Justice is properly defined negatively as a lack of injustice. Americans have traditionally recognized with Locke that humans have natural, inalienable rights and that any violation of them is an injustice. Justice, therefore, is a condition in which there are no violations of natural rights. In short, justice is freedom. This idea is evident in founding father John Dickinson’s quotation of Micah 4:4 to define his conception of a perfectly just society: “that they should sit every man under his vine, and under his fig-tree, and none should make them afraid.”[2] Social justice, then, is the application of this principle of to a society; there is social justice when all members of society are secure in their natural rights.

Given this definition, conservatives can concur with Progressives that government has an essential role to play in establishing social justice. In keeping with Jefferson’s ideas in the Declaration of Independence, the purpose of government is to secure our inalienable, natural rights, that is, given our definition, to promote justice. The American Constitution declares that its intention is to “establish justice.” The government certainly has a role to play in keeping society just. Many in contemporary society, however, have adopted perverse ideas about justice.

In common parlance social justice has come to mean helping the poor with a heavy emphasis on equality as a means to that end or as an end in itself. The focus on equality of outcomes results in ranking individuals into classes: haves and have-nots, privileged and exploited. Take the University of Arizona social justice program “Privilege Chains” for example. In this exercise students are asked to assess their level of privilege in terms of several criteria such as their ethnicity and where they have gone on vacation.[3] The end of the exercise asks students to consider how they can make sure underprivileged people are treated equitably.
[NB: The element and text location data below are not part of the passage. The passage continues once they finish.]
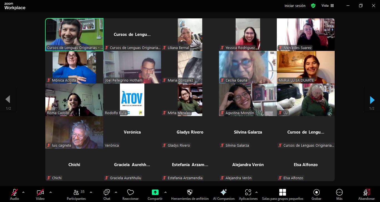Expand video options arrow beside Vídeo
380x202 pixels.
click(x=50, y=192)
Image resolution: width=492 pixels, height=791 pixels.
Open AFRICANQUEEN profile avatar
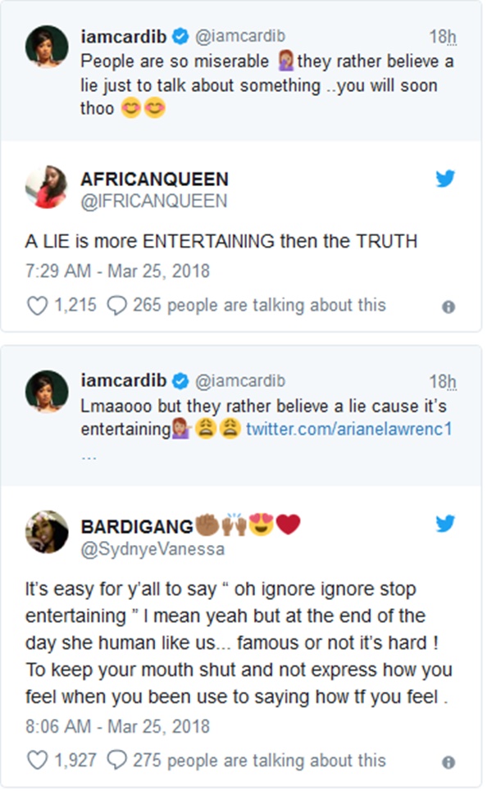(x=46, y=189)
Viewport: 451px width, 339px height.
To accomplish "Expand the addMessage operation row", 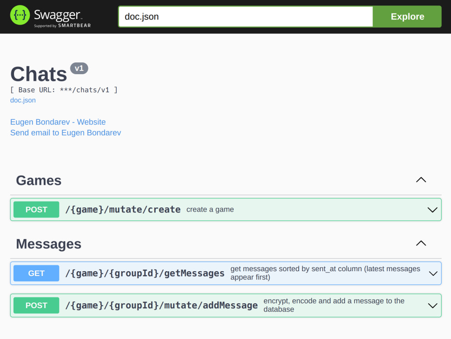I will pyautogui.click(x=432, y=305).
The problem with this way of thinking about justice is that it equates inequality with injustice. Rather than considering it merely a fact that your family took more vacations than mine, I am taught to think of it as a privilege arbitrarily given to you but not to me. This is the same attitude exemplified by President Barack Obama in his statement that higher capital gains taxes were justified, even if they decreased government revenue, because lower rates were “unfair.”[4] Ronald Reagan summarized the attitude behind this position saying, “We have so many people who can't see a fat man standing beside a thin one without coming to the conclusion the fat man got that way by taking advantage of the thin one.”[5] This idea, that exploitation is the cause of all social problems and that forced equality is the cure, is a poor substitute for justice.

[1] Lewis, C. S. "THE HUMANITARIAN THEORY OF PUNISHMENT." In God in the dock: essays on theology and ethics. Grand Rapids: Eerdmans, 1970. 287-300.
[2] Dickinson, John. "Letter V." Letters From a Farmer In Pennsylvania to the Inhabitants of the British Colonies, 1768.
[3] "Social Justice Program Guides." University of Arizona Residence Life. (accessed November 8, 2013).
[4] Obama, Barack. Democratic Presidential Debate. ABC, April 16, 2008.
[5] Reagan, Ronald. "A Time For Choosing." Speech, Rendezvous with Destiny from TV for Goldwater-Miller, San Francisco, October 27, 1964.